And boy did Piszczek have an impact. His searing pace, relentless running and superb delivery provided seven assists and aided 14 clean sheets as Klopp's men romped to the Meisterschale with the Polish trio of Piszczek, Blaszczykowski and Robert Lewandowski at their heart. It was a remarkable first season at the club and by the time Piszczek had helped defend Dortmund's Bundesliga crown while adding a DFB Cup trophy to the Signal Iduna Park's halls a year later, he had clearly endeared himself to the Yellow Wall's revered faithful.
"I've spent two years in Dortmund, during which time I've become firmly embedded in the football culture, the club and the Borussia Dortmund fans," he said at the time. And it's little wonder fans from this mining region - famed for hard work - took so fondly to Piszczek, who has built his legend with every one of his 10 seasons in Dortmund colours on the back of a highly professional and dedicated approach. Just ask anyone who has seen first hand how Piszczek sets the example for those around him to follow.

DATA UNDER STUDY
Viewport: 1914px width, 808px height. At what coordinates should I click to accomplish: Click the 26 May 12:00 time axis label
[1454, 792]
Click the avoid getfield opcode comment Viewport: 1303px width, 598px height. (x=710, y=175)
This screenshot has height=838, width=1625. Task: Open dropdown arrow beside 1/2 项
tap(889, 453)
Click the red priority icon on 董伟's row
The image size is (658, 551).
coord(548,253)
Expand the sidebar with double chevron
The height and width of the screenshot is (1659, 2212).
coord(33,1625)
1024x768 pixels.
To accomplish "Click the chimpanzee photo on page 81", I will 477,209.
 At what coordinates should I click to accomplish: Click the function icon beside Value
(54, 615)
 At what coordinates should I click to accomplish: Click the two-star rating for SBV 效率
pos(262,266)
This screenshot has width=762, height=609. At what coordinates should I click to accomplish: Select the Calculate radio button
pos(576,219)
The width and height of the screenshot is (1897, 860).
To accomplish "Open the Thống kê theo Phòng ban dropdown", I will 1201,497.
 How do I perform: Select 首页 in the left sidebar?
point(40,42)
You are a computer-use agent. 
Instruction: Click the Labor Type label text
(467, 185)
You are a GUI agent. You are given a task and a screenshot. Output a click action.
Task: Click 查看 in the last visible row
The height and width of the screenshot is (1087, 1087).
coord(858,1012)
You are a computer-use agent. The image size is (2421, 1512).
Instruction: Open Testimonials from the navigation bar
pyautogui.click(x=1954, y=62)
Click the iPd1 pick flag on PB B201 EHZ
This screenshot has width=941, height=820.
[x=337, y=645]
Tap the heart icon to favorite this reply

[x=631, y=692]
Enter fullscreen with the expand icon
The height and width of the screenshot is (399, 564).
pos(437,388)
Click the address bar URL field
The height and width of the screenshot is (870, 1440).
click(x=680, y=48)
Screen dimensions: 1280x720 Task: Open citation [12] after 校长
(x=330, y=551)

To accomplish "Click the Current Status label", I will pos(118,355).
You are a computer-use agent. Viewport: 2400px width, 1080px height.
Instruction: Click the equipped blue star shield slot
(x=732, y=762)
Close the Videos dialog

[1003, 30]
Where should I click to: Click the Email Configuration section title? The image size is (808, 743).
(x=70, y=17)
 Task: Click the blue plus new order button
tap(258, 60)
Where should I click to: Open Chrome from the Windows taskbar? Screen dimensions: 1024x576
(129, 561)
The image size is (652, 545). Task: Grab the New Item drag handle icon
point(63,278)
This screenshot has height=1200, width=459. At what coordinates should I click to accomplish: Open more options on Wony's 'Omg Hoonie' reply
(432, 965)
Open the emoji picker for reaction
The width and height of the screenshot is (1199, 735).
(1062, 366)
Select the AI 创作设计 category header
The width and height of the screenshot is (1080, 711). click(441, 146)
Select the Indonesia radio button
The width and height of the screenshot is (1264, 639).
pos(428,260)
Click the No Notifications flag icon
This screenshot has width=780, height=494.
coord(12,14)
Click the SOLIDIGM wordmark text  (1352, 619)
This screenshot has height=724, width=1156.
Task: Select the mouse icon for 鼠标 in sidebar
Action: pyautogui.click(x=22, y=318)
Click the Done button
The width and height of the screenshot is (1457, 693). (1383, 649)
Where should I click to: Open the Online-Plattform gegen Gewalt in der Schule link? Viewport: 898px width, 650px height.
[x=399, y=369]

WHAT TO WORK ON
Write the next part of the piece on Piszczek's career at Dortmund, starting after its final sentence. The material was taken from a different source than the text.

ANSWER BOX
"He's really conscientious, a role model, the best you could hope for. He embodies everything that is good about BVB and what BVB should stand for," said former coach Thomas Tuchel, while Dortmund's sporting director Michael Zorc adds: "'Piszczu' is an absolute model professional and, as such, a role model for our younger players."
While the trophies Piszczek has helped deliver to the Dortmund cabinet speaks volumes for his importance to the team over the last decade, those that they've missed out on similarly communicate his significance. And there is no more relevant case in point than the 2017/18 Bundesliga season.
Dortmund were rampant as they went on a seven-game unbeaten start under Peter Bosz, moving five points clear of Bayern Munich at the top of the table. But a ruptured knee ligament sparked a subsequent run of eight games without a win that led to the Dutchman's departure. Peter Stöger stepped into the role and with Piszczek back in his side, Dortmund immediately went on a 10-game unbeaten streak.
They would lose just four league matches and concede 21 goals from Piszczek's 24 appearances that season, compared to five defeats and 20 goals shipped in the 10 he missed through injury. That led Dortmund to finishing fourth and a whopping 29 points behind champions Bayern, with Dortmund's CEO Hans-Joachim Watzke saying the team missed Piszczek and fellow absentee Marco Reus "like a fish misses water."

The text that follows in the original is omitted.